The Sanders virtual prototype was written in VHDL with partitioning at the major subsystem level; for instance, there is one entity each for the range and azimuth processing for all three polarizations. The models are behavioral with timing at the interfaces. A model for the RACEway device was reused from the Lockheed Sanders RASSP demonstration project. In Benchmark-1, the command processor is modeled by a high-level VHDL model. A VHDL simulation to create one image of one polarization requires 11 days on a Sun SPARC-10 workstation[7]. An interface between a Microtec Instruction Set Simulator (ISS) of the command processor and Vantage VHDL has been implemented and demonstrated. In Benchmark-2 Sanders intends to build a virtual prototype with application code running on the ISS, and the remainder of the system in the VHDL simulation.

The Benchmark-1 development was done with version 0.1 of the Sanders RASSP Design Environment (RDE) which provided a GUI with launching capability for most tools. It also provided rudimentary logging of tool use and a personal-log data base tool, both of which were very useful for tracking tool use as well as development activity.



Figure 2. Effort distribution for the Lockheed Sanders Benchmark-1 (7812 man-hours as of 15 June 1995).

As shown in Figure 2, one half of the total benchmark effort at Sanders was devoted to VHDL modeling of the system, leading to the Virtual Prototype. The effort resulted in 13623 lines of code (LOC) as of 17 March (including executable lines, declarations, and specifications, but excluding comments). Approximately 2990 hours were expended as of that date on this effort[8], cor-

responding to a productivity of 36.5 LOC/person-day. Considerable follow-on effort has gone into further integration and testing of the virtual prototype, so the final value of this productivity measure will be lower.

Tools for evaluating the syntactical complexity of VHDL modules do not exist at this time, so these metrics are not available for the VHDL modules. However, such support is available for Ada code, and complexity metrics and LOC counts have been computed for the control software running on the control processor. A total of 3412 LOC (including executable lines and function definitions, but excluding comments) were written. Approximately 754 hours were expended as of 17 March on this effort[8], corresponding to a productivity of 36.2 LOC/person-day. (This value is somewhat preliminary since the Ada effort will continue in Benchmark-2.) Values of the McCabe cyclomatic complexity[9] metric, measured for 63 Ada modules, are summarized in Figure 3. The distribution of complexity values indicates most of the Ada modules are of acceptably low complexity, while 4 modules exhibit high complexity values. A high cyclomatic complexity implies these 4 modules are more likely than the low-complexity modules to contain defects. Not surprisingly, the highest complexity values are primarily associated with the largest modules, as illustrated in Figure 4. With only a few exceptions, there is a clear correlation of module complexity with size. Defect rates in these modules are being tracked in Benchmark-2.



Figure 3. Distribution of the McCabe complexity metric for 63 Ada modules.

#### 4.3: Martin Marietta Process and Architecture

Lockheed Martin Advanced Technology Laboratories (Martin) used CSIM, an in-house performance modeling tool, to determine the time line for several different architectures with different mappings of functions to HW and SW. An architecture with three Mercury Computer Inc. MCV6 boards (6U VME), each with four ADSP 2106X processor chips, with the I/Q FIR filter implemented in hardware, was chosen based on minimum size/weight for a COTS design and good expandability and upgradability.

• _Provided data_

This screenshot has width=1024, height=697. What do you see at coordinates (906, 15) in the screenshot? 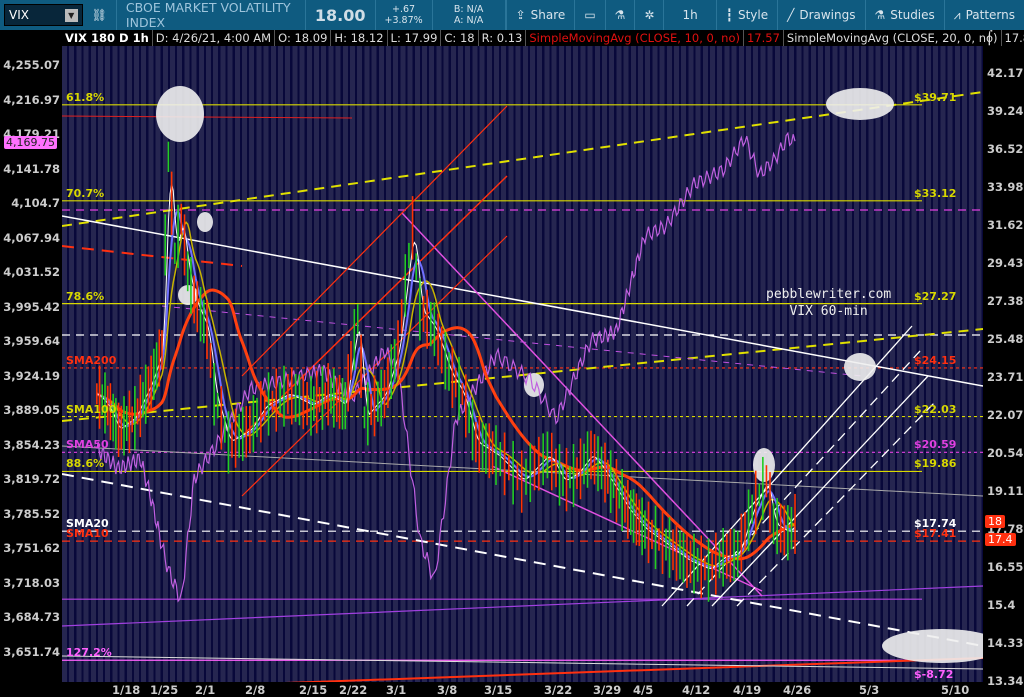
I see `studies-button: ⚗ Studies` at bounding box center [906, 15].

• _Your tasks_
1. In the benchmark text, how long does a VHDL simulation to create one image of one polarization take on a Sun SPARC-10 workstation?
2. Translate this sentence from the benchmark text into Spanish: "A model for the RACEway device was reused from the Lockheed Sanders RASSP demonstration project."

• _Numbered responses_
1. 11 days

2. Se reutilizó un modelo del dispositivo RACEway del proyecto de demostración RASSP de Lockheed Sanders.